Document.
————————

Easy Drinking and Easy Thinking – the South London Brewers’ Bar
One of the most exciting features of this year’s London Craft Beer Festival is the two group bars: the East London Brewers’ Bar and the South London Brewers’ Bar. Lily headed out across South London to catch up with the breweries on the latter, and of course, drink some beer.
Affinity Brew Co
Tucked in a railway arch in Bermondsey (in Partizan Brewing’s old site), we find one half of Affinity Brew Co, Steve Grae, hard at work. The youngest brewery on the bar, having only been going since last October, they’ve been busy in the few months since they set up, having co-hosted Cask festival, a cask beer festival, with Partizan up the road.
Wary of the kind of experience it’s possible to have on the Bermondsey Beer Mile (read: stag do’s and long queues), they’re trying to create a different kind of environment in their brewery; it’s more of a tasting room than a “beery tap”. With colourful illustrations painted on walls opposite the brewkit, and a slightly chaotic bar, the brewery has a welcoming, friendly atmosphere.
Put simply, Affinity brew the beer they want to drink – daily, and year round. As Steve puts it, they’d rather mean everything to someone rather than something to everyone – a brewery people are proud to have discovered and enjoy. They approach recipes in terms of flavour as opposed to trends, using ingredients they know work well together, as well as colouring outside of the lines when it comes to styles.
One of their main beers, Breeze, is a 3.8% beer inspired by English Golden Ales, but also with the influence of Saisons and Belgian Wits, being brewed with light malts, Saison yeast, and lime zest and coriander. Their other beers show this level of creativity and imagination: May is a fruity, tart Saison brewed with rhubarb and fruit tea; Toowoomba is a dry stout inspired by Australian Lamington cake, fermented on fresh raspberries and conditioned on toasted coconut; and Social Seduction is a resoundingly bitter IPA, with UK Jester in the boil and dry hopped with Mosaic and Simcoe.
For a tiny brewery still finding their feet, the quality, balance and execution of their beers are great. I can’t wait to see what they bring to the bar.

————————

Exercise instructions.
**1.** In the piece on the South London Brewers' Bar, why does Affinity Brew Co aim for a different kind of environment in its brewery? Answer in one to three sentences.
**2.** Please repeat the part of the South London Brewers' Bar piece starting with "For a tiny brewery" and going on through "to the bar.".

Raw records.
————————

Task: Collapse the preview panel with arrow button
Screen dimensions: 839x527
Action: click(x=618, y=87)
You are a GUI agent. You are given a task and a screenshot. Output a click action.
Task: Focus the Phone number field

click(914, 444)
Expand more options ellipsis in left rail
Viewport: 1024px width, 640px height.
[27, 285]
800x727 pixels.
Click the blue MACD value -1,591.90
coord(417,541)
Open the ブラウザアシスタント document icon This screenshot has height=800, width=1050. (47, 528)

————————

Answers below.
**1.** They are wary of the kind of experience possible on the Bermondsey Beer Mile, namely stag do's and long queues. So they want their brewery to feel more like a tasting room than a "beery tap."

**2.**
For a tiny brewery still finding their feet, the quality, balance and execution of their beers are great. I can’t wait to see what they bring to the bar.